From the very beginning, accessibility was an explicit goal of SGML (see, for instance, https://www.w3.org/2000/10/DIAWorkshop/accesssep.html). Because the markup defines the semantic structures of the text only, and keeps formatting processes separate and secondary, it is possible to have a single source – an XML document – that produces typeset print, braille, and mobile-phone versions by specifying different processing for the same source text.

XML only tells us is what is in the text – the content and its structures and parts – but we can use those structures as hooks for formatting rules.

For most reading contexts, a stylesheet defines formatting rules for named structures in the text. Conceptually, this works the same in Microsoft Word, in Adobe InDesign, in your web page, and in XML more generally.

We define rules that say things like: body copy should be 10pt Garamond on 14pt line spacing, with a 56 em line length. First-level heads should be 18pt Gill Sans – unless they appear in the context of a sidebar, in which case it should be 12pt instead.

A stylesheet like this produces a “templated” design – as opposed to being hand-crafted or bespoke. The power of a templated design is that the same stylesheet can be applied to many documents. It also means that one stylesheet can be swapped for another – changing the formatting of a document without changing the text itself. Such an approach may be useful in the context of accessibility, or in multi-mode delivery.

This formal separation of the text (and its named structures) and the formatting rules is one example of the concept of “separation of concerns,” which is a more general design pattern. We have had separation of concerns in publishing since Gutenberg put moveable type into practice, and the abstract idea of a text – in the form of a marked up manuscript that compositors would use in typesetting – came to drive formatting.
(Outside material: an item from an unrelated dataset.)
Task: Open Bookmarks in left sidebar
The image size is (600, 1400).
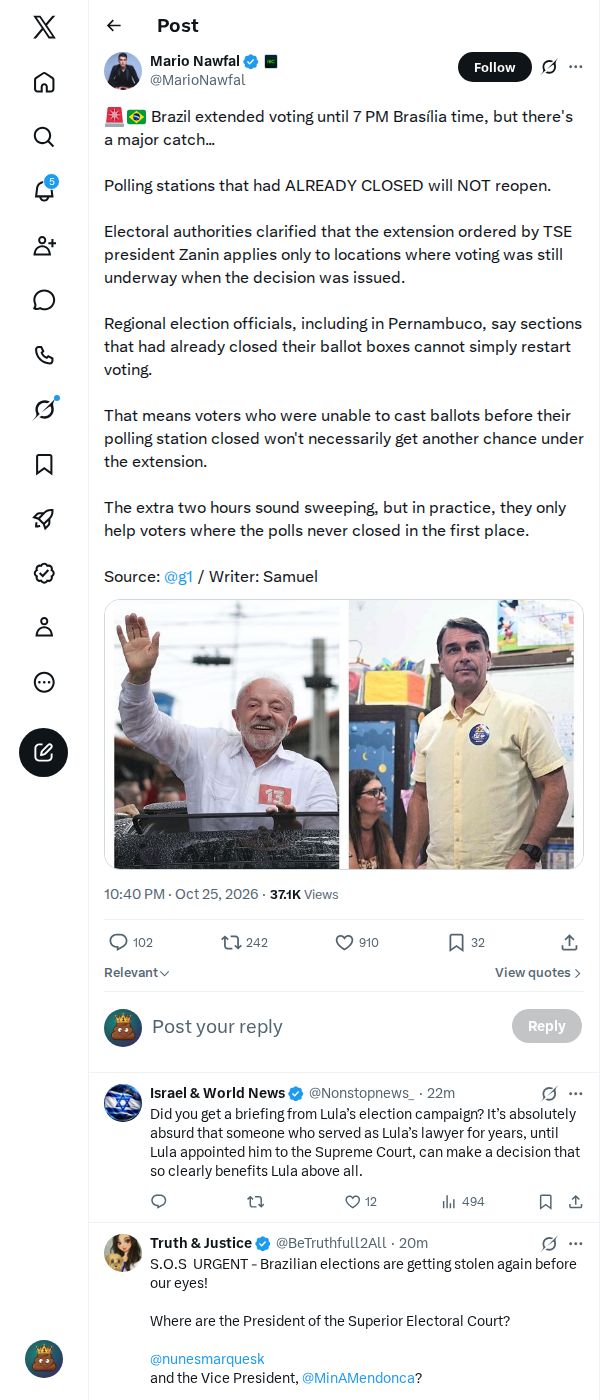Action: point(44,464)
This separation of the platonic ideal of the text from any particular printed instance of it has both delighted and vexed scholars and critics ever since. At this very point, when the text becomes abstract and mutable, it also becomes capable of fixity and durability over centuries owing to its production and distribution in mass quantities. It is also capable of much more.
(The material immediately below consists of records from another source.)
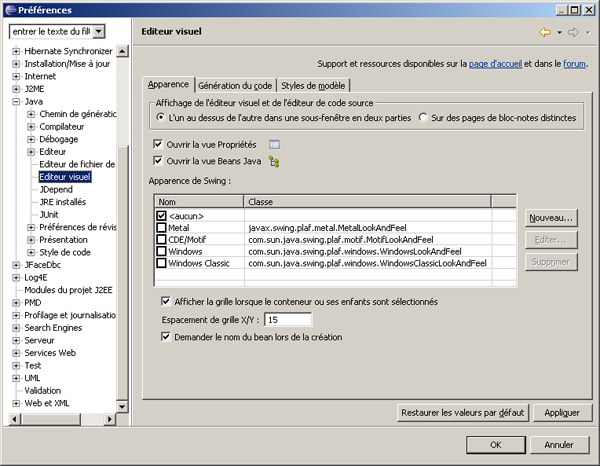This screenshot has width=600, height=466.
Task: Click the Beans Java view icon
Action: click(x=273, y=161)
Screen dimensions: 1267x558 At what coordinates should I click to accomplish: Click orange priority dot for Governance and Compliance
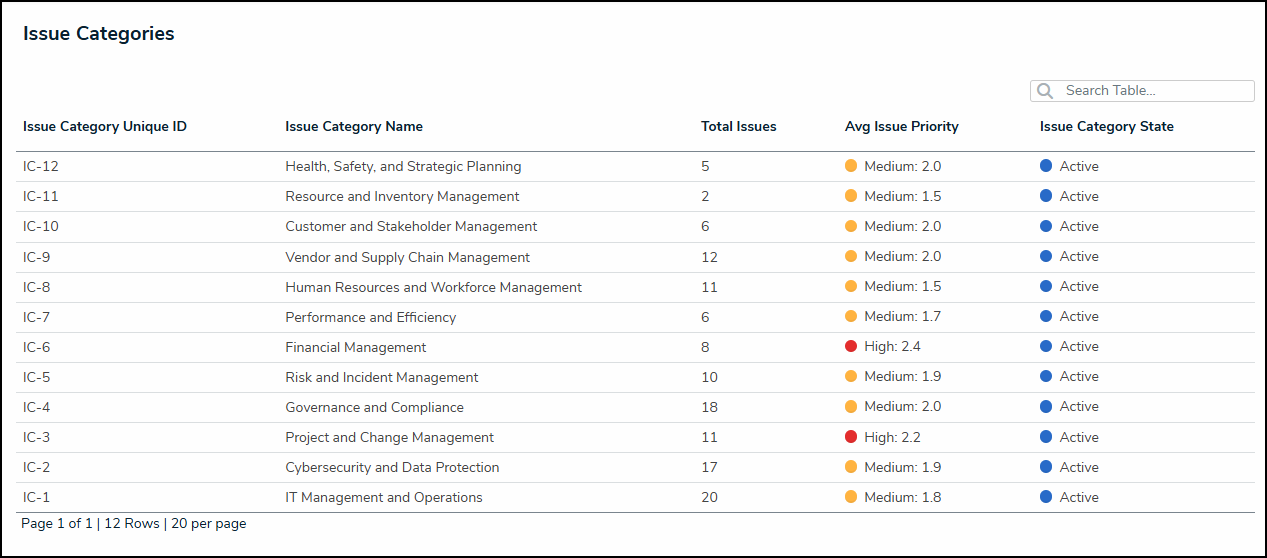point(851,407)
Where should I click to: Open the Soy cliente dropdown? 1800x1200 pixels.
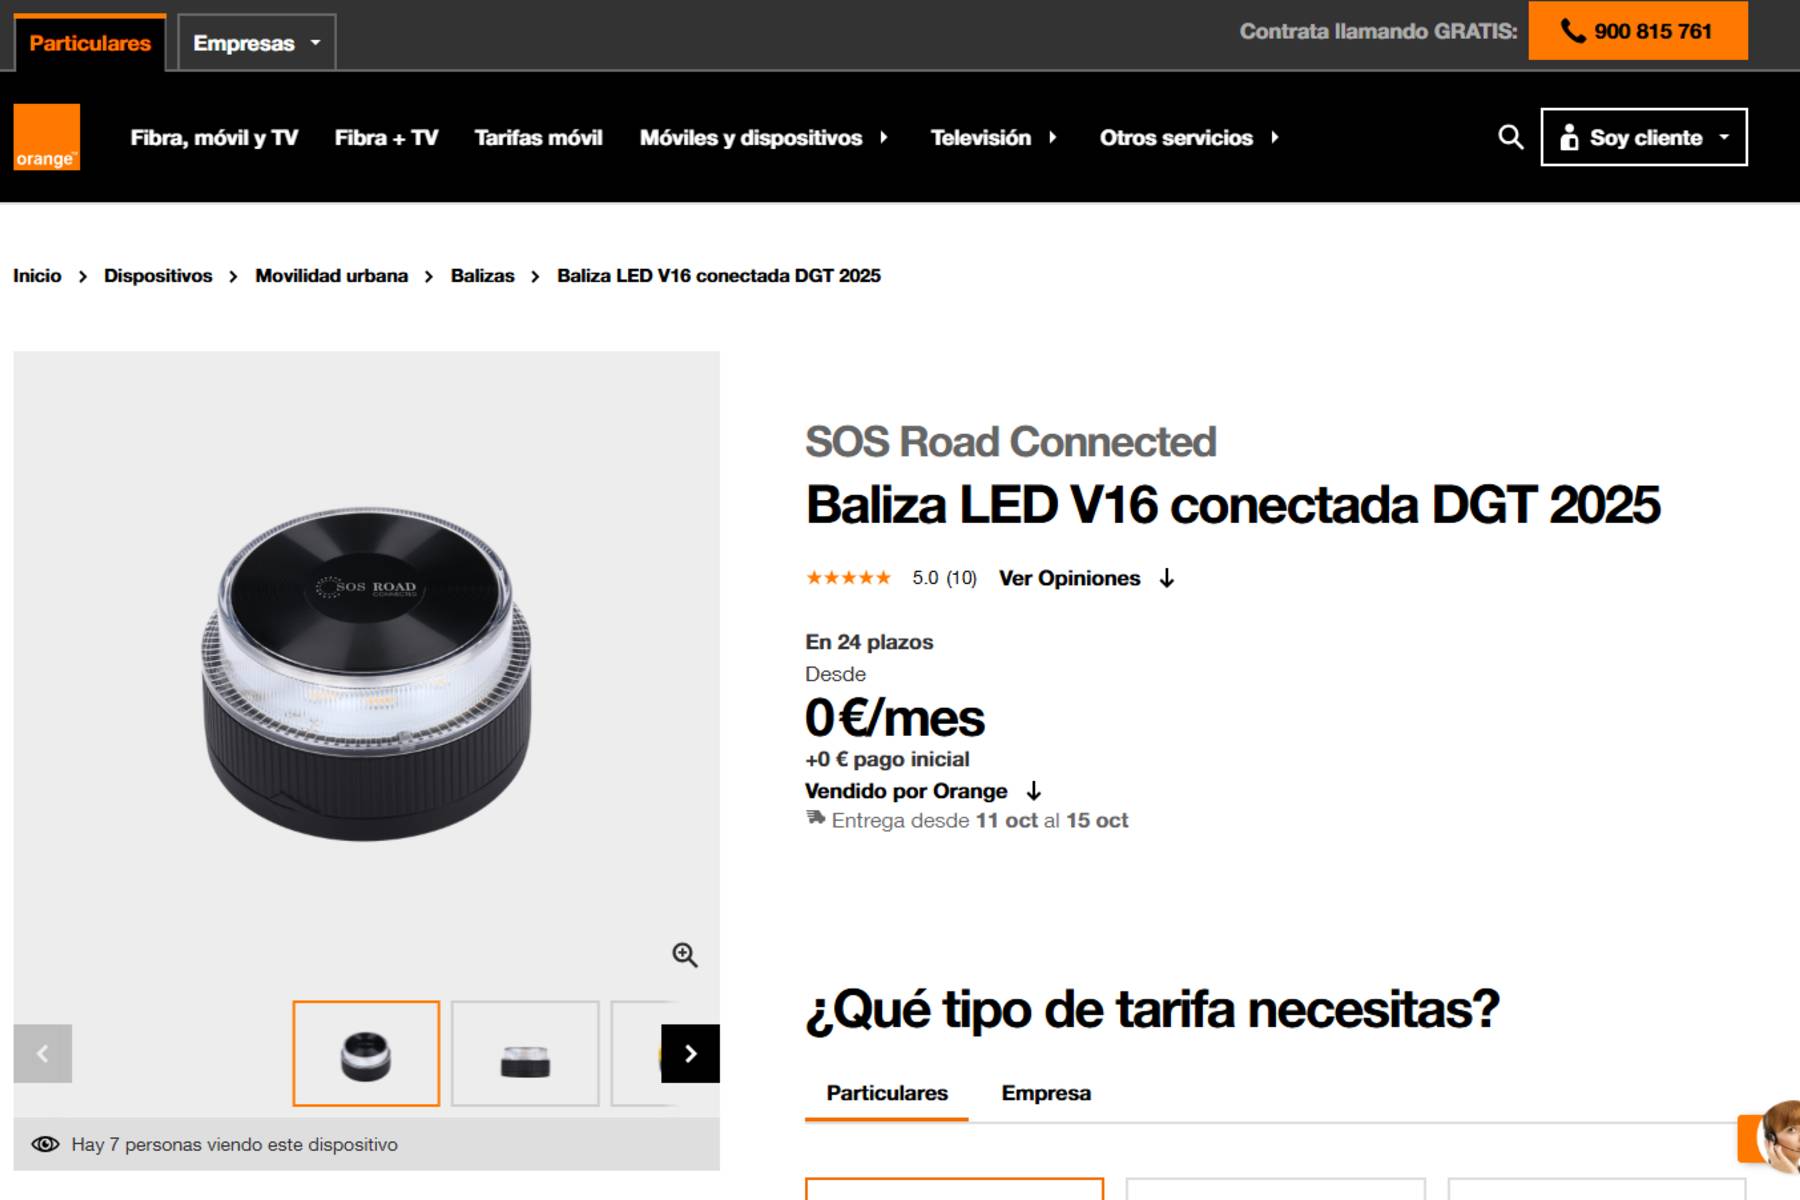(1643, 137)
Ironically, the Desktop Publishing tradition, embodied today in InDesign, runs counter to this idea… in InDesign, format is structure, not the other way around. If in the DTP model, we begin foundationally with what the text looks like, in terms of page layout and formatting, then it is a harder path to extracting the text for use in a different context – like in an ebook; or in a screen reader; or for some other purpose altogether.

HTML & CSS

HTML, as mentioned earlier, had a bit of a bumpy start. One problem was that for the first whole decade of the Web, there was no separate formatting system in place, and so all the formatting on the early web was done by hacking the HTML itself in terrible ways.

One commonplace was to achieve layouts by padding layouts with “invisible pixels” – a 1-pixel by 1-pixel .gif file that was inserted and then stretched (in the HTML) to whatever dimensions were required for the layout. Another horrible idea was the use of tables with invisible borders to achieve layouts. And ubiquitous was typographic specifications written right into the HTML.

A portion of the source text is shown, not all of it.